By Elvira Pollina and Mathieu Rosemain
MILAN (Reuters) -Iliad is considering buying into Telecom Italia’s (TIM) domestic consumer services operations as part of the French phone group’s push to strengthen its Italian business, two sources familiar with the matter said.
Iliad is weighing the investment as TIM works on a turnaround plan centred around a split of the debt-laden former phone monopoly’s wholesale fixed network from its services business.
Iliad targets in particular the domestic consumer service unit TIM would create as part of its reorganisation process.
Such a unit would include TIM’s fixed and mobile consumer businesses, which last year accounted for 73% of its 9.9 billion euro ($11 billion) domestic service revenue. It would also include mobile frequencies.
TIM and Iliad declined to comment.
Founded by French billionaire Xavier Niel, Iliad launched low cost mobile services in Italy in 2018, intensifying already ferocious price competition in the country’s crowded telecoms market.
Top executives at Iliad have repeatedly stated the group’s interest in an Italian peer if anything came up for sale.
One of the sources said Iliad had informed TIM’s top investor Vivendi of its interest in the consumer business. A spokesperson for Vivendi said the French media group had not had any contact with Iliad.
A third source close to the matter said TIM had not received any proposal from Iliad so far.
The French group has shifted its focus to TIM after a failed approach for Vodafone’s Italian operations in February.
At the time Iliad teamed with Apax Partners to submit an 11.25 billion euro non-binding bid which the British operator swiftly rejected.
Apax, which is looking at a potential investment into TIM’s services business, is not working with Iliad at present, a fourth source familiar with the situation said, dismissing reports in some Italian newspapers of the pair teaming up again.

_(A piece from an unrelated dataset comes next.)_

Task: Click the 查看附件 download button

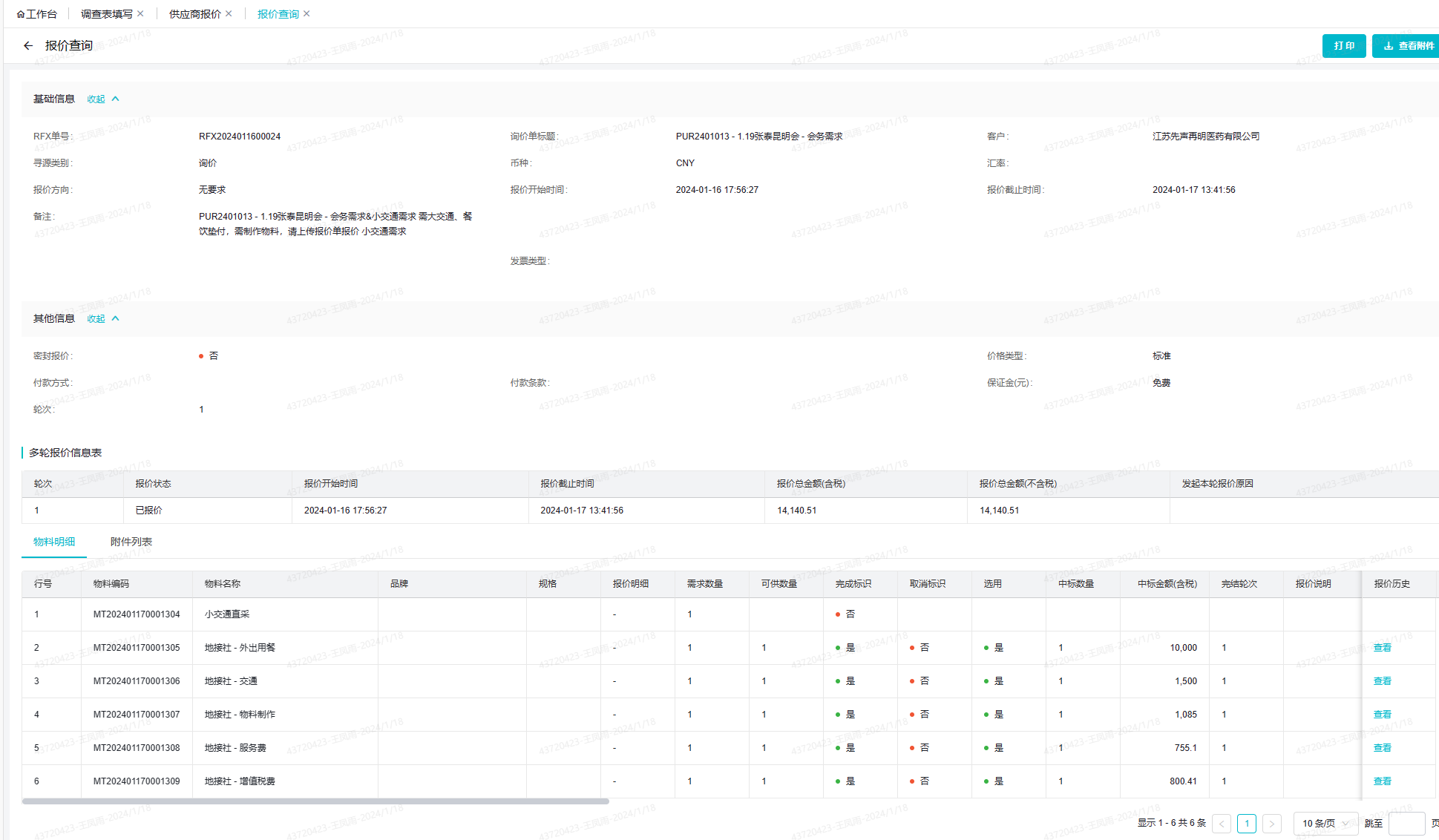Action: [x=1408, y=46]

TIM has been drawing the attention of investment funds as it looks to unlock value by carving out assets.
Last week it effectively blocked a takeover approach by KKR, but the U.S. fund could still play a role in the spin-off of TIM’s network in which it is an investor.
The spin-off would facilitate a mooted merger of TIM’s network assets with those of state-backed rival Open Fiber, with state lender CDP in control.
CDP is TIM’s second-biggest investor after Vivendi. The French media group would shift its focus on TIM’s services business, which has already attracted interest from investment fund CVC.
“With the odds of a KKR bid now virtually at zero, the breakup scenario seems to involve more and more options given the string of potential interested parties for certain portions of TIM’s business”, broker Banca Akros said in a note.
Akros said TIM’s consumer services business could be worth around 4 billion euros.